Action item:
Print the listing in full, keeping every line exactly as it is.

Segment Open

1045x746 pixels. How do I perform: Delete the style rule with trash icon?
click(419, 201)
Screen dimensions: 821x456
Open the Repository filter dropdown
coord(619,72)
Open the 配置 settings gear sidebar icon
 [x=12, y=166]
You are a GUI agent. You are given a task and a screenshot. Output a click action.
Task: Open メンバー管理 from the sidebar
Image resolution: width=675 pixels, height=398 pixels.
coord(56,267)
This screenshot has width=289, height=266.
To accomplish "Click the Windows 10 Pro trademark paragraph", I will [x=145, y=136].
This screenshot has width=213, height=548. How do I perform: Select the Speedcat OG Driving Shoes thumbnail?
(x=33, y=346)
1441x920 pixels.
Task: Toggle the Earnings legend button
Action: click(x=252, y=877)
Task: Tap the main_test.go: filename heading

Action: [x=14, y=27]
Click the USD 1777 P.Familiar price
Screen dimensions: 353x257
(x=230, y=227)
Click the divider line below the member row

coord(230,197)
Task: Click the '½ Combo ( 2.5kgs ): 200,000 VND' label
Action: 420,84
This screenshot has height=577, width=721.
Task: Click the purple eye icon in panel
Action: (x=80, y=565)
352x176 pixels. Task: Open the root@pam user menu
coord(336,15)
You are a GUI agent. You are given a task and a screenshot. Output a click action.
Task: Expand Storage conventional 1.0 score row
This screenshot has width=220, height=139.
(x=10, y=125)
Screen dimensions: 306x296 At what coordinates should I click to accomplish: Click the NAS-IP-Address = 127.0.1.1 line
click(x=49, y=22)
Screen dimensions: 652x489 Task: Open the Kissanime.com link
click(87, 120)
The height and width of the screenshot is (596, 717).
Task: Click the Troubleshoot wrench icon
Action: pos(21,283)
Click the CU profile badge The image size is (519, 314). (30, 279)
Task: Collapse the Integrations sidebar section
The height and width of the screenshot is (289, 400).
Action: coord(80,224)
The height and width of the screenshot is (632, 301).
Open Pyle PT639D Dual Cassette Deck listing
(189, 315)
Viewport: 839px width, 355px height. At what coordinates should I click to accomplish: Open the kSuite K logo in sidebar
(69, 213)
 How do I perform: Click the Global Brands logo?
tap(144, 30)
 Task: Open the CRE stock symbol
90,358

Segment Closed

Solution below:
1045x746 pixels. How do I perform: Delete the style rule with trash icon?
click(419, 201)
Screen dimensions: 821x456
Open the Repository filter dropdown
coord(619,72)
Open the 配置 settings gear sidebar icon
 [x=12, y=166]
You are a GUI agent. You are given a task and a screenshot. Output a click action.
Task: Open メンバー管理 from the sidebar
Image resolution: width=675 pixels, height=398 pixels.
coord(56,267)
This screenshot has width=289, height=266.
To accomplish "Click the Windows 10 Pro trademark paragraph", I will [x=145, y=136].
This screenshot has width=213, height=548. How do I perform: Select the Speedcat OG Driving Shoes thumbnail?
(x=33, y=346)
1441x920 pixels.
Task: Toggle the Earnings legend button
Action: click(x=252, y=877)
Task: Tap the main_test.go: filename heading

Action: [x=14, y=27]
Click the USD 1777 P.Familiar price
Screen dimensions: 353x257
(x=230, y=227)
Click the divider line below the member row

coord(230,197)
Task: Click the '½ Combo ( 2.5kgs ): 200,000 VND' label
Action: 420,84
This screenshot has height=577, width=721.
Task: Click the purple eye icon in panel
Action: (x=80, y=565)
352x176 pixels. Task: Open the root@pam user menu
coord(336,15)
You are a GUI agent. You are given a task and a screenshot. Output a click action.
Task: Expand Storage conventional 1.0 score row
This screenshot has width=220, height=139.
(x=10, y=125)
Screen dimensions: 306x296 At what coordinates should I click to accomplish: Click the NAS-IP-Address = 127.0.1.1 line
click(x=49, y=22)
Screen dimensions: 652x489 Task: Open the Kissanime.com link
click(87, 120)
The height and width of the screenshot is (596, 717).
Task: Click the Troubleshoot wrench icon
Action: pos(21,283)
Click the CU profile badge The image size is (519, 314). (30, 279)
Task: Collapse the Integrations sidebar section
The height and width of the screenshot is (289, 400).
Action: coord(80,224)
The height and width of the screenshot is (632, 301).
Open Pyle PT639D Dual Cassette Deck listing
(189, 315)
Viewport: 839px width, 355px height. At what coordinates should I click to accomplish: Open the kSuite K logo in sidebar
(69, 213)
 How do I perform: Click the Global Brands logo?
tap(144, 30)
 Task: Open the CRE stock symbol
90,358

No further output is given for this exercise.